=== Dataset records ===

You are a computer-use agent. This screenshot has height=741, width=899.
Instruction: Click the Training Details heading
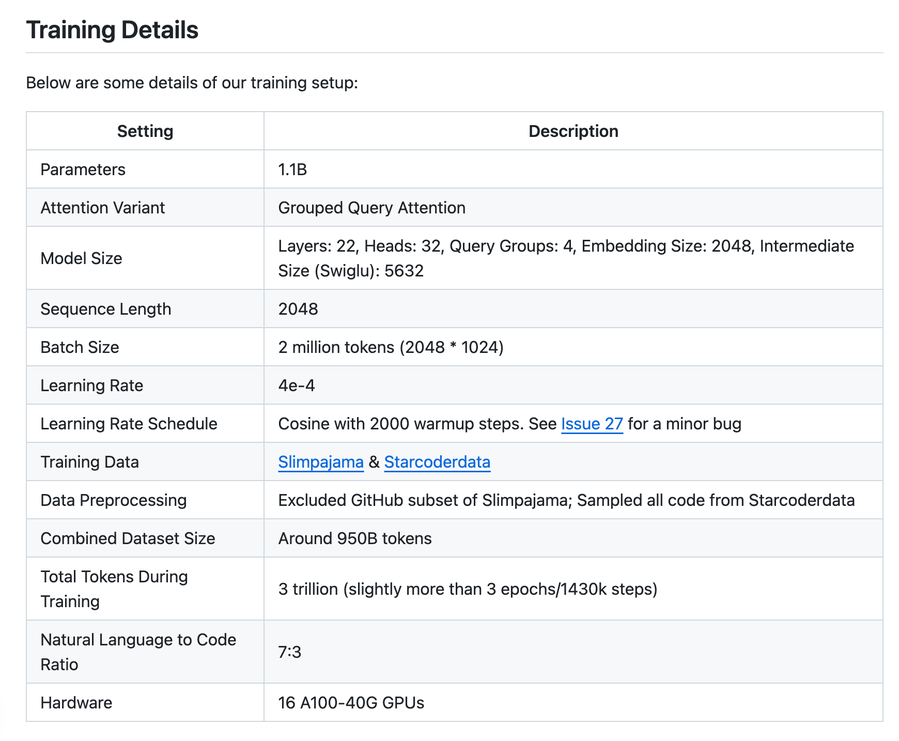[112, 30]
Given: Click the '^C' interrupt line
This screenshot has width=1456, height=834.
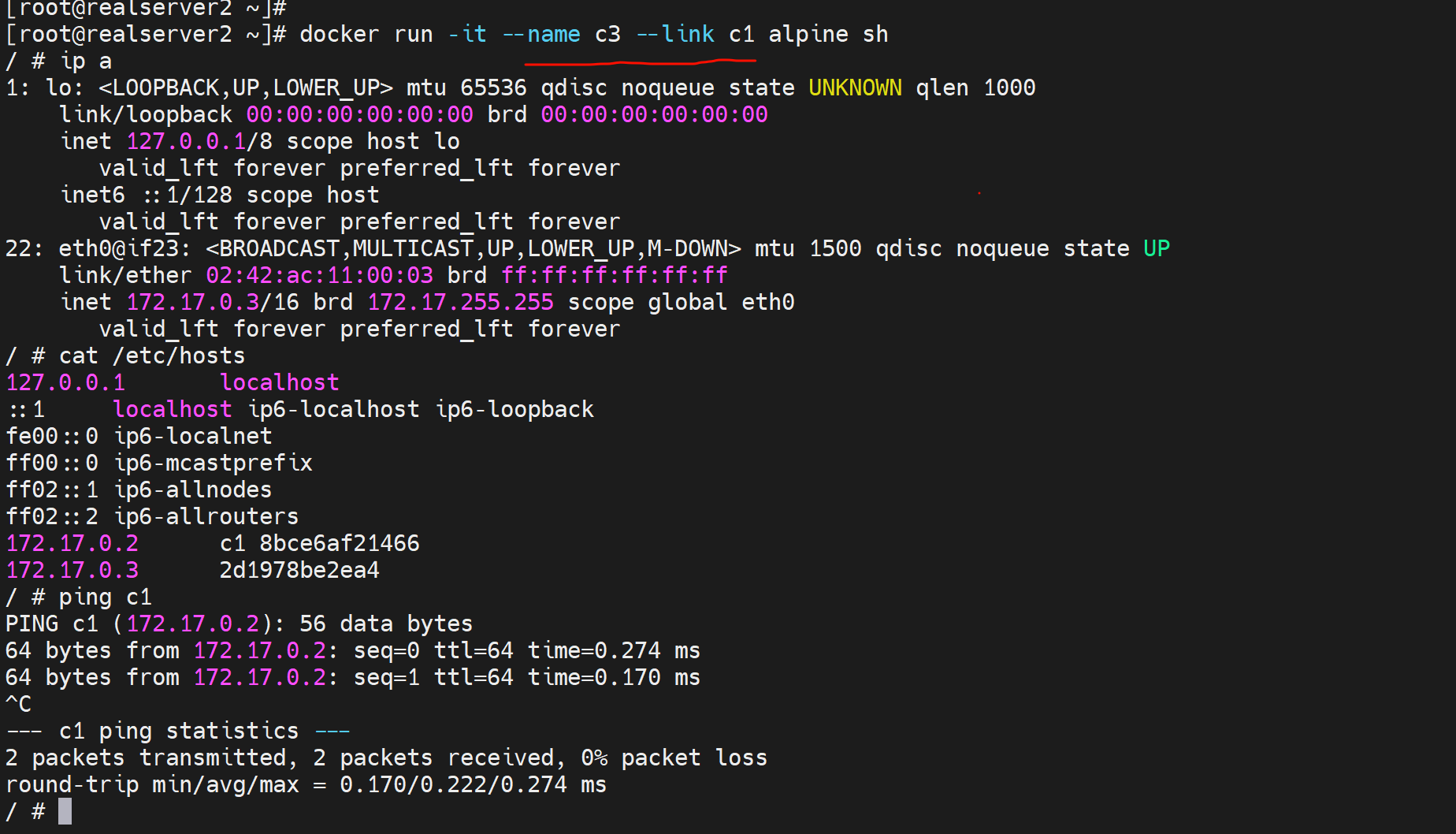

===

• [Assigned task]: All of the records above are to be printed exactly, with every picture omitted.

• [Final answer]:
You are a computer-use agent. This screenshot has height=741, width=899.
Instruction: Click the Training Details heading
[112, 30]
Given: Click the '^C' interrupt line
This screenshot has width=1456, height=834.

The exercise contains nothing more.